One of his most memorable films is undoubtedly the 1960 film version of Faust with him and Will Quadflieg in the leading roles. 

From bohemian to Prussian

Extravagance and a sense of order are not mutually exclusive qualities: Gustaf Gründgens proved this with his career. 

“Gründgens’ favorite word was order. (…) The former bohemian practised discipline in a Prussian way,” writes Heinrich Goertz in his monograph on Gustaf Gründgens. Goertz implies that Gustaf Gründgens gave up the unconventional artistic nature of a bohemian in the course of the changed power relations in Germany in the 1930s and instead practiced his artistic ideals in a much more disciplined – “Prussian” – way. 

In addition to his work for the theater, which undoubtedly makes up a large part of his legacy as an artist, Gustaf Gründgens also worked in film: one of his most memorable films is undoubtedly the 1960 film version of Faust with him and Will Quadflieg in the leading roles. 
After the Second World War, Gustaf Gründgens enjoyed the status of a star: it was not very often that a theater producer rose to stardom. 

Pioneer of modern theater

After the Second World War, Gustaf Gründgens returned to Hamburg in 1955, to the city where he had taken his first steps as an actor in the twenties. From 1955 until his death in 1963, Gründgens was general director and artistic director of the Deutsches Schauspielhaus in Hamburg. 

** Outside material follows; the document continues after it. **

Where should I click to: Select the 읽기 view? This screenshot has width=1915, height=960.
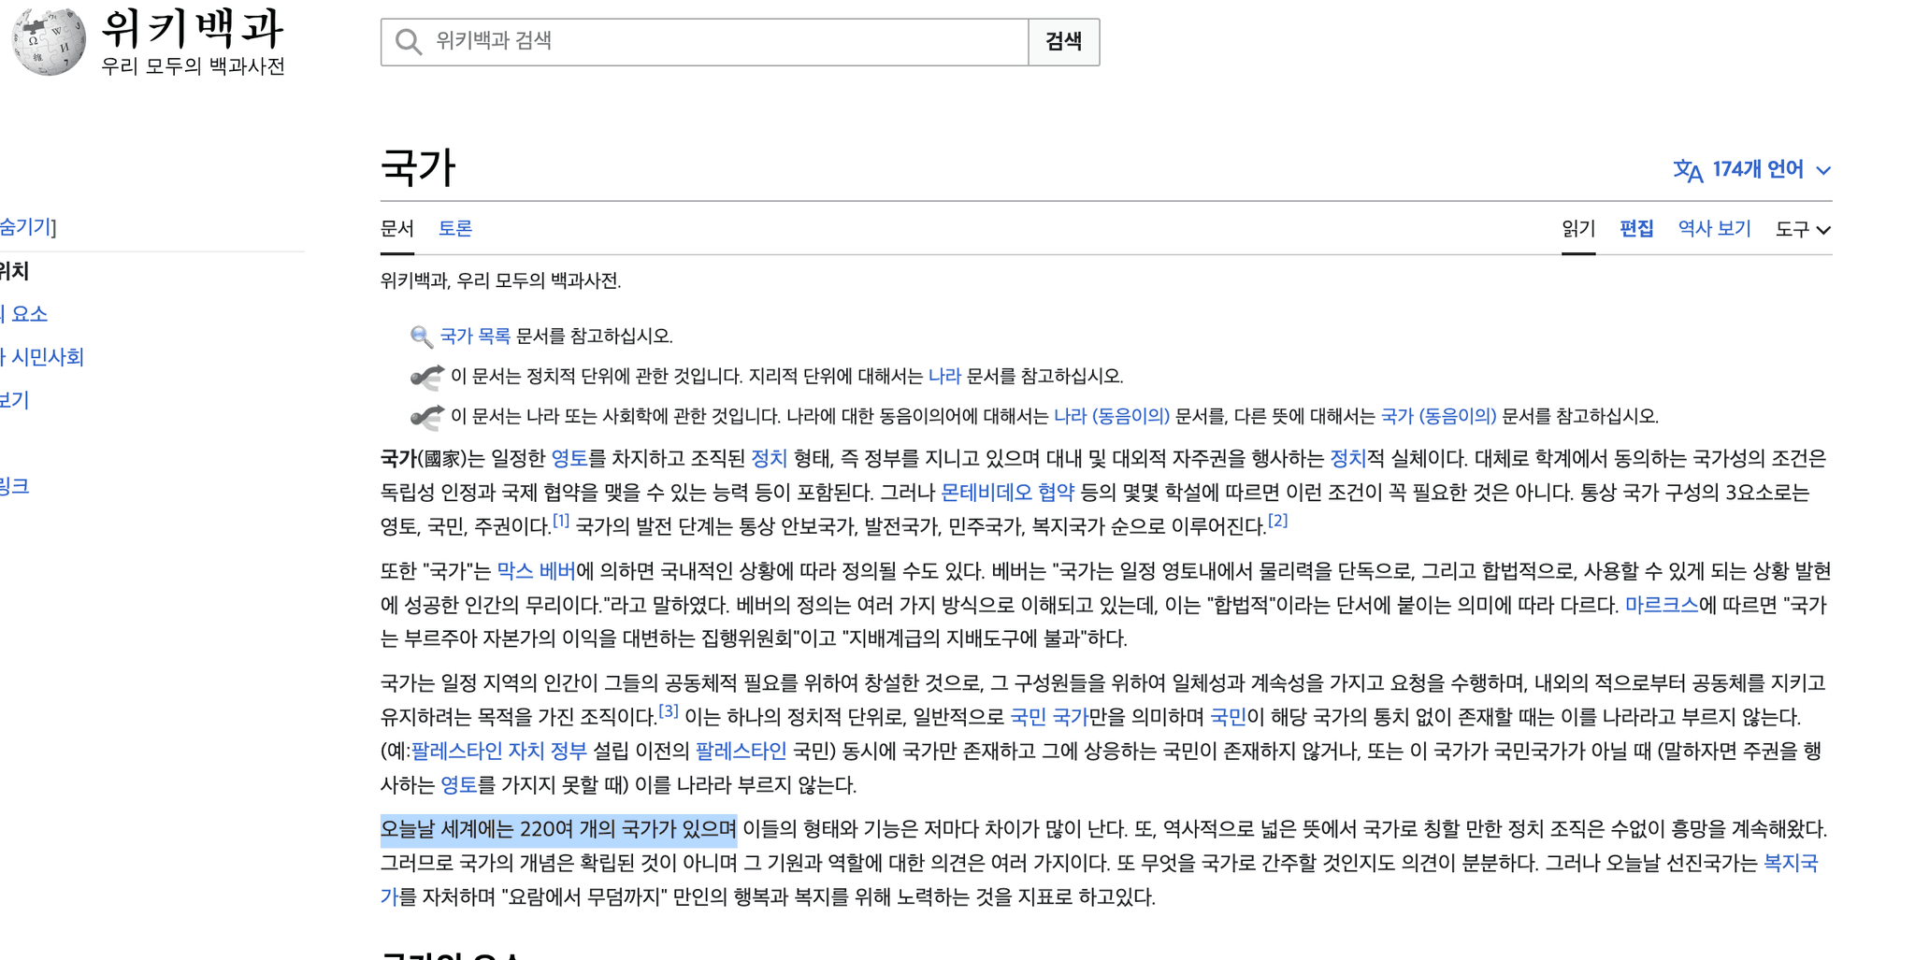pyautogui.click(x=1577, y=229)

Gustaf Gründgens realized early on that a mere existence as an actor or director would not be enough to have a lasting influence on the world of modern theater: Thanks to the opportunities that his diverse occupations in functional positions at theaters brought with them, Gustaf Gründgens was indeed able to realize his vision of modern literary theater. More than almost any other theater maker before him, Gustaf Gründgens had a lasting influence on the world of theater – the actor, director and theater functionary Gustaf Gründgens immortalized himself in particular through his portrayal of Mephisto in Goethe’s Faust.

Simon von Ludwig


Main sources: Goertz, Heinrich: Gustaf Gründgens, 1982 Rowohlt Taschenbuch Verlag and Chmura, Nadine: Biografie Gustaf Gründgens, in: LeMO Biographies, Living Museum Online, Stiftung House of History of the Federal Republic of Germany.